Since coming to Johnstown in the mid-1980s, Linda Myers has always put herself in a position to help others.
Now a secretary at Greater Johnstown Middle School, Myers, originally from Brownsville, Tennessee, was a disaster worker at the Johnstown office of the American Red Cross before downsizing in 2011 forced her to a different desk.
At the middle school, Myers quickly found a great fit.
“I had always liked working with people and children,” Myers said. “When I was with the Red Cross, I was a disaster worker, so I wanted to stay on that path of helping people. It just felt right being in the school and try to guide kids down the right road.”
To know Myers is to know that the quickest path to a familiar smile is to visit her at her post in the office.
“Miss Linda is a friend to everyone in the building. Oftentimes students come back just to say ‘hello,’ ” Greater Johnstown Middle School Principal Dino Scarton said. “They may have graduated, or they may be at the high school. Even our current students will come down between classes just to say, ‘hello,’ because they know that they’re going to be greeted with that smile and that caring demeanor that she has.”
The caring nature was built in Myers with a strong foundation at an early age.
“Being raised by my grandmother (Katie Shelly), she always taught us that it was better to give than to receive,” Myers said. “You’ll get your blessing through giving. That always stuck with me. I get my blessings if I help others.”
Along with her grandmother, Myers cites the Rev. Charles Scales, of the Praise Center Full Gospel Church in Johnstown, and a former teacher of hers, Sophia Wills, as inspirations.
She was quick to add her husband, the Rev. David Myers, the pastor at Pilgrim Church of God in Christ, also in Johnstown, and her son, David Jr., to her list of inspirations.
‘Have to want to change’
“Prior to Red Cross, I worked in retail some years ago,” she said. “I was the only cashier there at the time. There was a person who did not want to come through my line. He really had no choice because there was no one there.
“He didn’t want me touching his hand, his money. He asked me to lay it on the counter. I was very shocked at the time, because I was thinking, ‘Racism is still alive and well.’ ”
Even now, Myers still sees heartbreaking reminders of the gaps that still need to be crossed in race relations.
“Just watching TV every day, it’s still happening,” Myers said
“It’s sad that someone would still want to hurt someone because they don’t like how they look, or because they’re different or people of color. Just the other day, I saw a 9-year-old girl was on TV and how she was maced. The way people handled that, I think that could have been handled a little differently than it was.”

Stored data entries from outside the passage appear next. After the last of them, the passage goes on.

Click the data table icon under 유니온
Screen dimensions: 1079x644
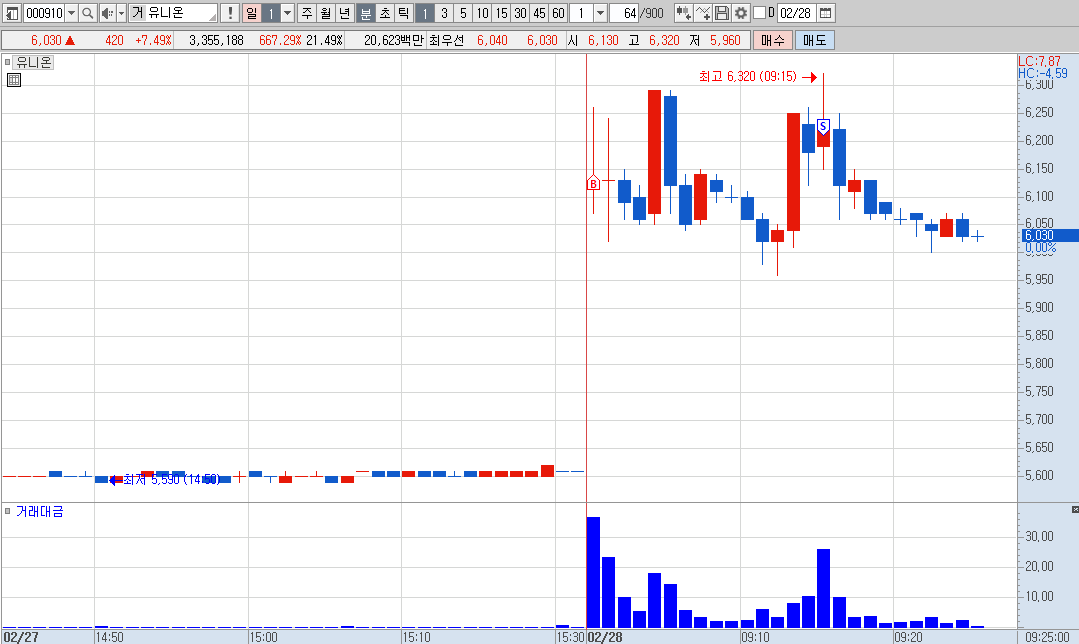point(14,80)

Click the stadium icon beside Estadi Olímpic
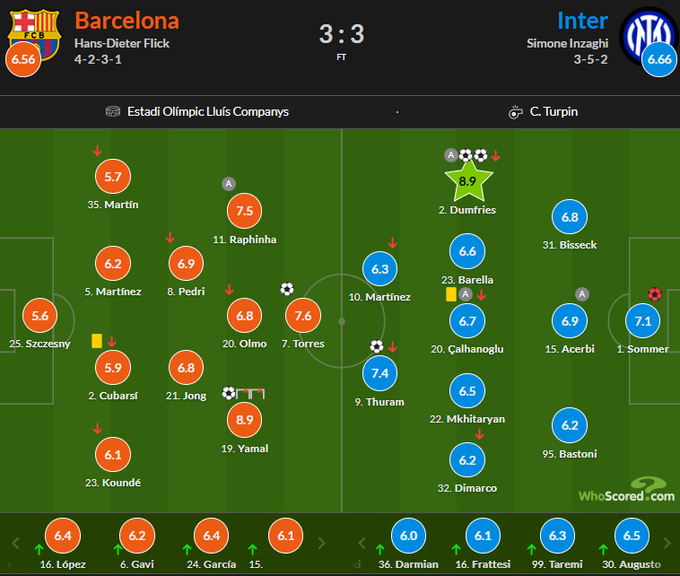pyautogui.click(x=111, y=112)
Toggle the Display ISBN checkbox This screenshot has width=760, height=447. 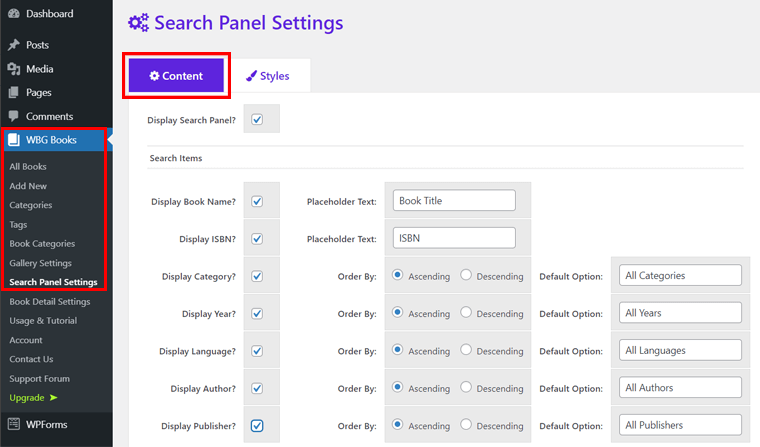(257, 239)
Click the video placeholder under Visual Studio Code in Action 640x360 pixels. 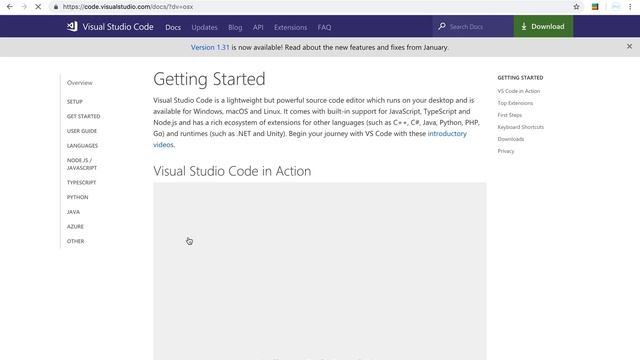320,271
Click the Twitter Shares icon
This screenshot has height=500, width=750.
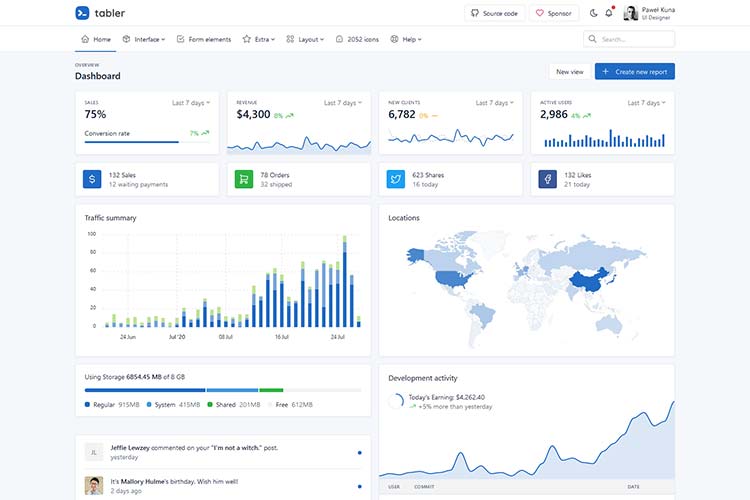(396, 180)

Myers acknowledges that any effort to bridge those gaps can only be successful if everyone is on the same page.
“It’s within a person themselves,” Myers said. “They have to want to change, and I just don’t understand why someone would hate someone based on the color of their skin. And I don’t know how you can change that person. Try talking to them, but if they don’t want to change … I don’t know how you can talk a person into changing about race.”
‘Teaching and guiding’
But Myers, who is also on the executive board of the Johnstown chapter of the NAACP, sees a way to bridge the gap in the future.
“We try to bring kids into different things with the NAACP,” Myers said. “In fact, with a junior board here that I’m a part of, we try to teach kids about diverse races. When we have our Juneteenth in June, we try to have them involved – all races, all colors.
“I’m hoping and praying that we are teaching and guiding kids down the right road; that racism is still here but we just have to try to deal with it, get through it and we just gotta try to – within ourselves – try …,” Myers said. “It breaks your heart that you cannot explain to a 9-year-old, a 10-year-old, why.
“I’m hoping that we can make a change someday – that kids will be recognized or just be noted of who they are, by the knowledge that they have, the education and not just by the color of their skin.”